What local citizens called "Overton's Folly" was finally completed and opened in fall 1869; total costs were $500,000. The Maxwell House was Nashville's largest hotel, with five stories and 240 rooms. It advertised steam heat, gas lighting, and a bath on every floor. Rooms cost $4 a day, including meals. Located on the northwest corner of Fourth Avenue North and Church Street, the hotel had its front entrance, flanked by eight Corinthian columns, on Fourth Avenue in the "Men's Quarter". A separate entrance for women was on Church Street. The main lobby featured mahogany cabinetry, brass fixtures, gilded mirrors, and chandeliers. It had ladies' and men's parlors, billiard rooms, barrooms, shaving "saloons", and a grand staircase to the large ball or dining room. George R. Calhoun, the brother of silversmith William Henry Calhoun, managed a jewelry store in the hotel.

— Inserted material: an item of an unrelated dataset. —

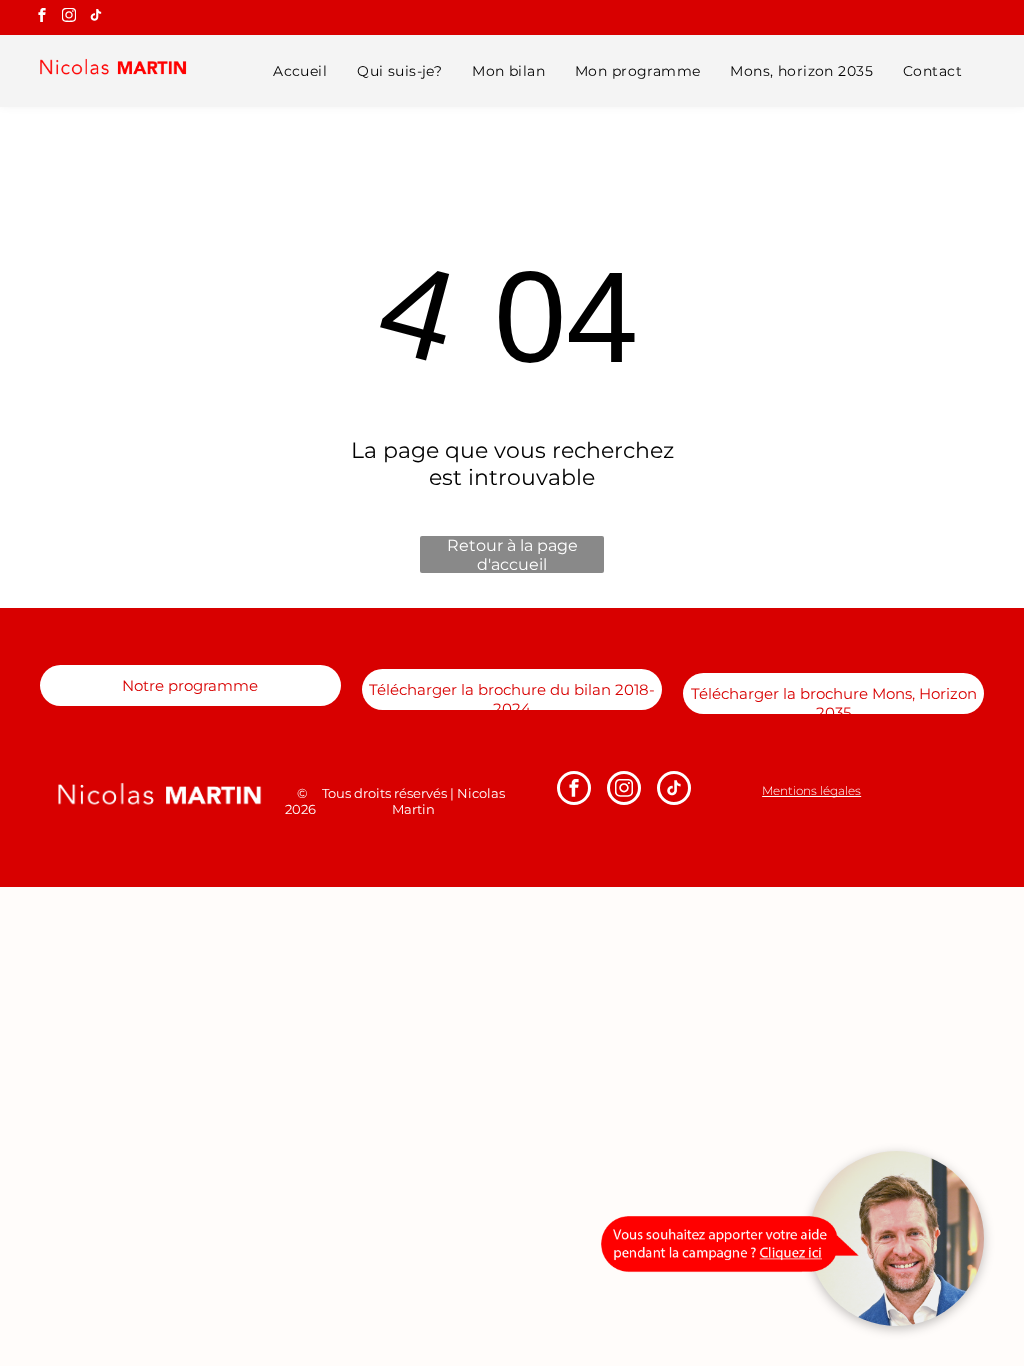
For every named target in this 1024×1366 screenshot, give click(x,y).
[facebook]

The hotel was at its height from the 1890s to the early 20th century. Its Christmas dinner featuring calf's head, black bear, and opossum, and other unusual delicacies became famous. Hotel guests included Jane Addams, Sarah Bernhardt, William Jennings Bryan, Enrico Caruso, "Buffalo Bill" Cody, Thomas Edison, Henry Ford, Annie Oakley, William Sydney Porter (O. Henry), General Tom Thumb, Cornelius Vanderbilt, George Westinghouse, and Presidents Andrew Johnson, Rutherford B. Hayes, Grover Cleveland, Theodore Roosevelt, William McKinley, William Howard Taft, and Woodrow Wilson.

==Coffee connection==
A reported comment by President Theodore Roosevelt that a cup of coffee he drank was "good to the last drop" was used as the advertising slogan for Maxwell House coffee, which was served at and named after the hotel. General Foods, former owner of the Maxwell House brand, acknowledged that Roosevelt in fact had nothing to do with the slogan's origin. It was penned by the company's onetime president Clifford Spiller. The coffee brand is still in operation, and is now owned by Kraft Heinz in the North American market and JDE Peet's in the rest of the world.

==Destruction==
After being used for some years as a residential hotel, the Maxwell House Hotel was destroyed by fire on Christmas Night 1961. The ServiceSource Tower was later built on this site at 201 4th Avenue North. The Millennium Maxwell House Hotel, opened in 1979, was named for the old Maxwell House.